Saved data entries

+---+

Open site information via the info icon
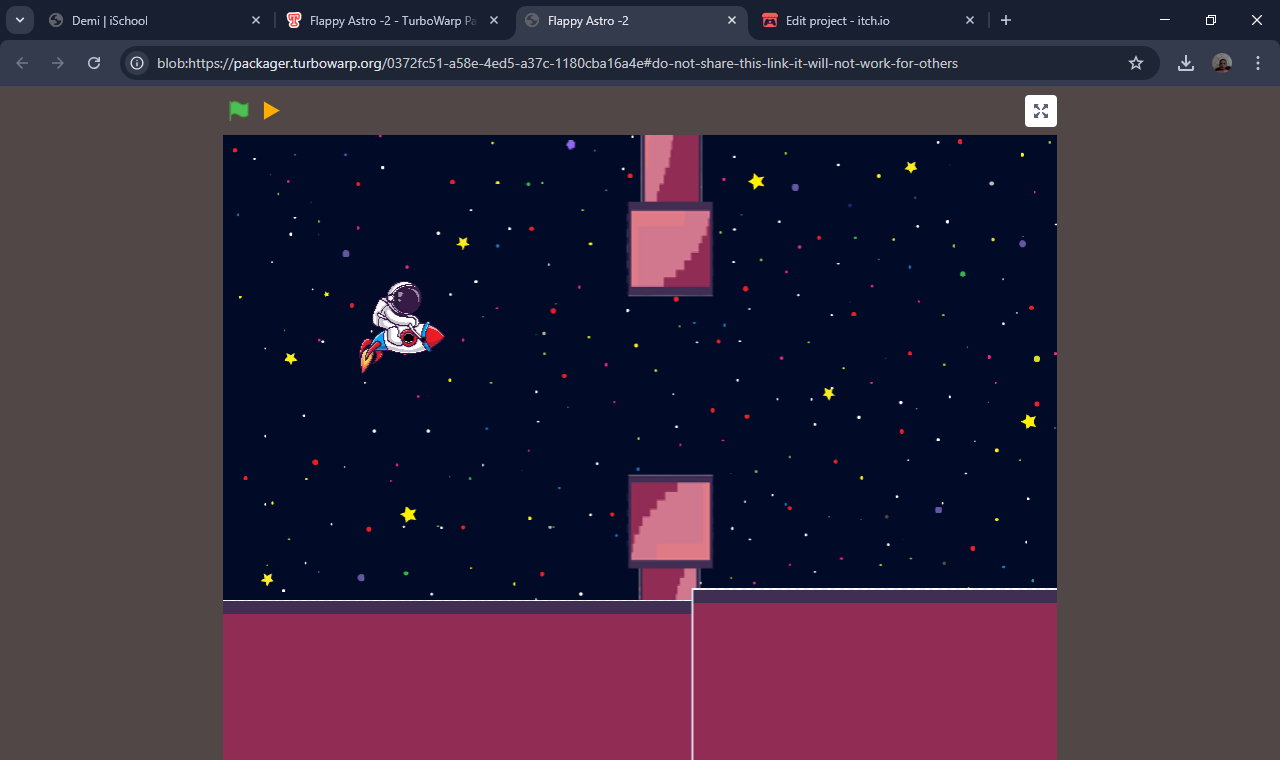 tap(135, 62)
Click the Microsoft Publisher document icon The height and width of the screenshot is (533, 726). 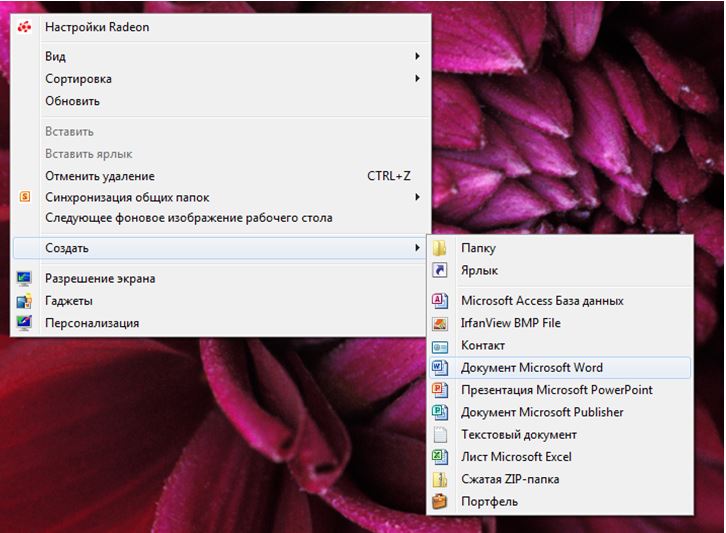point(439,412)
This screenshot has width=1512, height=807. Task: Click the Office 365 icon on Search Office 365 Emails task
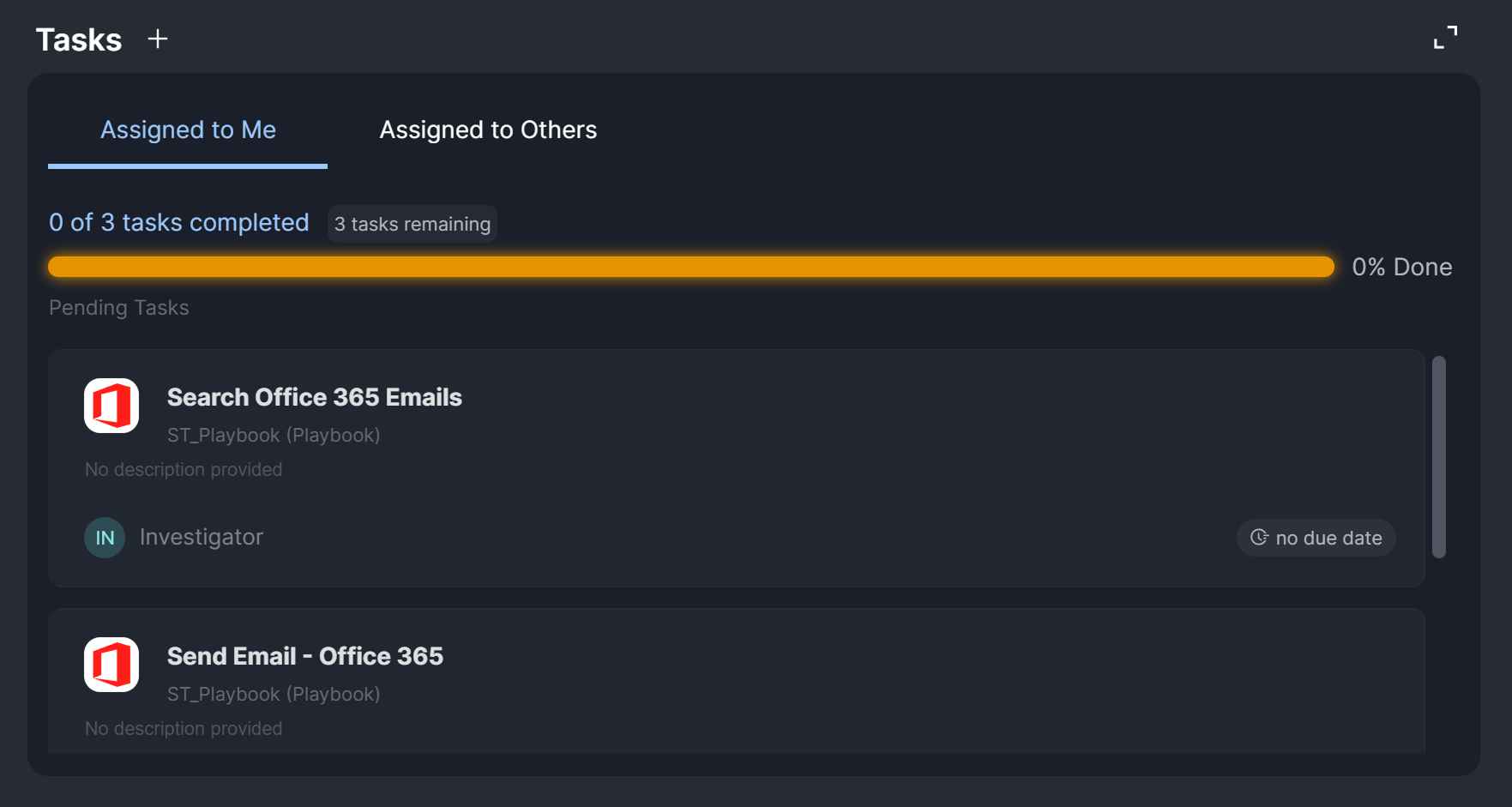[x=111, y=406]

+---+

*Exercise details*. Please return, without any change, the lines from the line containing "This screenshot has" through the last line of the entries, dropping the pictures.

*Expected output*.
This screenshot has width=1512, height=807. Task: Click the Office 365 icon on Search Office 365 Emails task
[x=111, y=406]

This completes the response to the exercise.